Les libéraux doivent faire pression sur Ottawa dit l'opposition

Le gouvernement Couillard doit cesser de se traîner les pieds et exiger qu’Ottawa vienne en aide à Bombardier, ont réclamé les partis d’opposition mardi.

«On a la désagréable impression que le gouvernement du Québec ne fait pas suffisamment de pressions sur le fédéral pour qu’il mette ses billes lui aussi et qu’il investisse également dans le dossier de Bombardier», a déclaré le chef par intérim du Parti québécois, Sylvain Gaudreault, qui invite les libéraux provinciaux à «se tenir debout».

Le chef de la Coalition avenir Québec, François Legault, a quant à lui dénoncé la «nonchalance» du premier ministre Philippe Couillard dans le dossier de l’aide fédérale à Bombardier. M. Legault a soutenu qu’il n’était «pas normal» qu’Ottawa n’ait pas encore volé au secours de l’avionneur québécois.

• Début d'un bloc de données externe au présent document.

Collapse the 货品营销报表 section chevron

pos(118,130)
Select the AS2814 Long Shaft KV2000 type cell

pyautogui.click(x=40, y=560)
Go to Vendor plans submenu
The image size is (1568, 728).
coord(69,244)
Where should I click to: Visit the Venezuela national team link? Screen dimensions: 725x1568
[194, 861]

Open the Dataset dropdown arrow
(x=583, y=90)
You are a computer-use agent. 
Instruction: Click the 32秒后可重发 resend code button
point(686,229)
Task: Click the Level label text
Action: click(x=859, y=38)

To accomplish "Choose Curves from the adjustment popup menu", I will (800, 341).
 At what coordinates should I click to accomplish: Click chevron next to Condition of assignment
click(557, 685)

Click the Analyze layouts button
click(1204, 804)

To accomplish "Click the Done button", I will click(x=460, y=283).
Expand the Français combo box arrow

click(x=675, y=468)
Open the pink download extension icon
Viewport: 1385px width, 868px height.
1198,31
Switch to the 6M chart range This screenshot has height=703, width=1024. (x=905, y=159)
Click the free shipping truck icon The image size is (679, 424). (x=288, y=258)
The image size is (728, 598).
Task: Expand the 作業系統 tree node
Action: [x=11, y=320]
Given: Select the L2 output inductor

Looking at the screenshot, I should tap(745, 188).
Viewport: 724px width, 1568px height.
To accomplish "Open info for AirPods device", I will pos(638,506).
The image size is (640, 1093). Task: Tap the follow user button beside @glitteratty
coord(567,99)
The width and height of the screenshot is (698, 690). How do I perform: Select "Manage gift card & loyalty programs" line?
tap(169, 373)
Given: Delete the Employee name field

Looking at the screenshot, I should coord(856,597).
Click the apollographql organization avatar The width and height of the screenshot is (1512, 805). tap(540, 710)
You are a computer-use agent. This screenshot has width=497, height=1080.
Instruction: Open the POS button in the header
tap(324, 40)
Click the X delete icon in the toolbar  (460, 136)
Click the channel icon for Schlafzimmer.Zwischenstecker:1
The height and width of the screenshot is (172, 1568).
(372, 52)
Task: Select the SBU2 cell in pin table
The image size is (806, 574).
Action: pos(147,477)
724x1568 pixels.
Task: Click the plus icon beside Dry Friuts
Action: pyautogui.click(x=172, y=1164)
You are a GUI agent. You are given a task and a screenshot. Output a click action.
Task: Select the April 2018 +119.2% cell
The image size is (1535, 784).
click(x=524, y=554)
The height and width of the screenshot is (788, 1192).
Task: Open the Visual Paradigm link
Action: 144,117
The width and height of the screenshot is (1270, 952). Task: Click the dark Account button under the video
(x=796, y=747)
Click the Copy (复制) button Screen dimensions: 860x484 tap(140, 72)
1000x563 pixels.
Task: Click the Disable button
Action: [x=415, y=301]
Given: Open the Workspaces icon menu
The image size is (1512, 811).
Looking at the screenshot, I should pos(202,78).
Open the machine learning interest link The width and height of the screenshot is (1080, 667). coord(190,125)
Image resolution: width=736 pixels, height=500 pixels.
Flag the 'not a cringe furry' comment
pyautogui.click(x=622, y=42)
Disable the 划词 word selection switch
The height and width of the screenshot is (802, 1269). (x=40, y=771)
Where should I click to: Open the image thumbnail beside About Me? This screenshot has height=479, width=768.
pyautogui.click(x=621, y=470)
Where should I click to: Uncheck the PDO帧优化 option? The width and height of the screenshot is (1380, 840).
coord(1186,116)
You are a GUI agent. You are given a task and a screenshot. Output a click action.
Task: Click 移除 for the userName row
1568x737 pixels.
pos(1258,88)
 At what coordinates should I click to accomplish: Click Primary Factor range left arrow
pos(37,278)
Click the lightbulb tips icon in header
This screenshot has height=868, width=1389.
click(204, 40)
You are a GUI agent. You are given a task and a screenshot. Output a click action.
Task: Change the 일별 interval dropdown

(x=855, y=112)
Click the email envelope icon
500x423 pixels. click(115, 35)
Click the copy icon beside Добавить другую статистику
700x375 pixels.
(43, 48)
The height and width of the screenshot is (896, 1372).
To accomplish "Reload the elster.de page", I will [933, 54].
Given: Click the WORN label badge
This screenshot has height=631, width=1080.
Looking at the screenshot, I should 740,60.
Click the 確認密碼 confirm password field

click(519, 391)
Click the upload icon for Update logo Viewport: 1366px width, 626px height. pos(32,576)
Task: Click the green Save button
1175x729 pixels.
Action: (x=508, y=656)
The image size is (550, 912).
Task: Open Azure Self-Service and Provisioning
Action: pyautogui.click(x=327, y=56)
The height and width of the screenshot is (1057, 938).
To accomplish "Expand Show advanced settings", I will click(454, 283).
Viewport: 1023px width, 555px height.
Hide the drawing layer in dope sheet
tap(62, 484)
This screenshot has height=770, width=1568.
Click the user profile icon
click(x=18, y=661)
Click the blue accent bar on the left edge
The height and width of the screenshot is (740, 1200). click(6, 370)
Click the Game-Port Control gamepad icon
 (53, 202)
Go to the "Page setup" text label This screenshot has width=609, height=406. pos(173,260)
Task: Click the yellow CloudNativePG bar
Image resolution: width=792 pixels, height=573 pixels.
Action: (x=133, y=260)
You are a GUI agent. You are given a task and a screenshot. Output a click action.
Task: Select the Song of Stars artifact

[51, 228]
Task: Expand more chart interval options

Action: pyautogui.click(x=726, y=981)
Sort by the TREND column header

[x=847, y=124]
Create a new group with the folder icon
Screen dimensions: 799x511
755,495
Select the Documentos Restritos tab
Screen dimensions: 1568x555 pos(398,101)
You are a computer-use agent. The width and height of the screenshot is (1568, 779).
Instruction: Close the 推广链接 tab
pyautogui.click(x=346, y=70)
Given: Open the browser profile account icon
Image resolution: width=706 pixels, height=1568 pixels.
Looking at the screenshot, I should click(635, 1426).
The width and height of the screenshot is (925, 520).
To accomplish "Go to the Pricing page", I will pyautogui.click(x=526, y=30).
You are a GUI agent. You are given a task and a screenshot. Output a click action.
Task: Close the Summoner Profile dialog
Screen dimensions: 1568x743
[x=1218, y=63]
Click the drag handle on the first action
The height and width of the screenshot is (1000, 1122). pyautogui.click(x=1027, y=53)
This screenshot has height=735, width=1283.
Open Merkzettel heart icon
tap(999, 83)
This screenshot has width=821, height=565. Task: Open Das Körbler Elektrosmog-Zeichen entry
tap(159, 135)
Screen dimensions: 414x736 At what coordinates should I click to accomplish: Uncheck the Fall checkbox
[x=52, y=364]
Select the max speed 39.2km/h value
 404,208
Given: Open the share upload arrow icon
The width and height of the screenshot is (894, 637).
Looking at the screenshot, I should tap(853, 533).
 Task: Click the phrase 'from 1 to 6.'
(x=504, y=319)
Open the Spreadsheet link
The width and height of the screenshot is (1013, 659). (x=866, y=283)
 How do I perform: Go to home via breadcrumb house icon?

«On est prêt à appuyer [Philippe Couillard], on est prêt à aller avec lui à Ottawa, mais qu’il commence à montrer un peu de combativité et qu’il sorte de sa nonchalance», a-t-il exigé.

Les chefs du PQ et de la CAQ se disent inquiets d’apprendre que l’État québécois pourrait être privé de rendements intéressants sur son placement de 1,3 milliard $ dans la CSeries.

«Le Soleil» a rapporté mardi que dans l’éventualité d’un engouement marqué pour l’avion de Bombardier, l’entreprise pourrait alors racheter les parts du gouvernement moyennant des intérêts de 3 % ou 4 %, privant ainsi l’État d’une part importante des profits que devrait lui rapporter son investissement.

«C’est préoccupant, vous savez, c’est comme si le gouvernement improvisait avec l’argent des Québécois sur le coin de la table, sans rendement intéressant pour les Québécois. Je trouve ça profondément troublant», a réagi Sylvain Gaudreault.

François Legault a abondé dans le même sens en mentionnant qu’après avoir pris un «risque important» en investissant dans la CSeries, le Québec doit «être capable, si ça va bien, de faire des profits».

«Ça [voudrait] dire que si la Série C va mal, le gouvernement du Québec perd, et si la Série C va bien, c’est Bombardier qui gagne, ce n’est pas le gouvernement, ce ne sont pas les contribuables», s’est indigné M. Legault.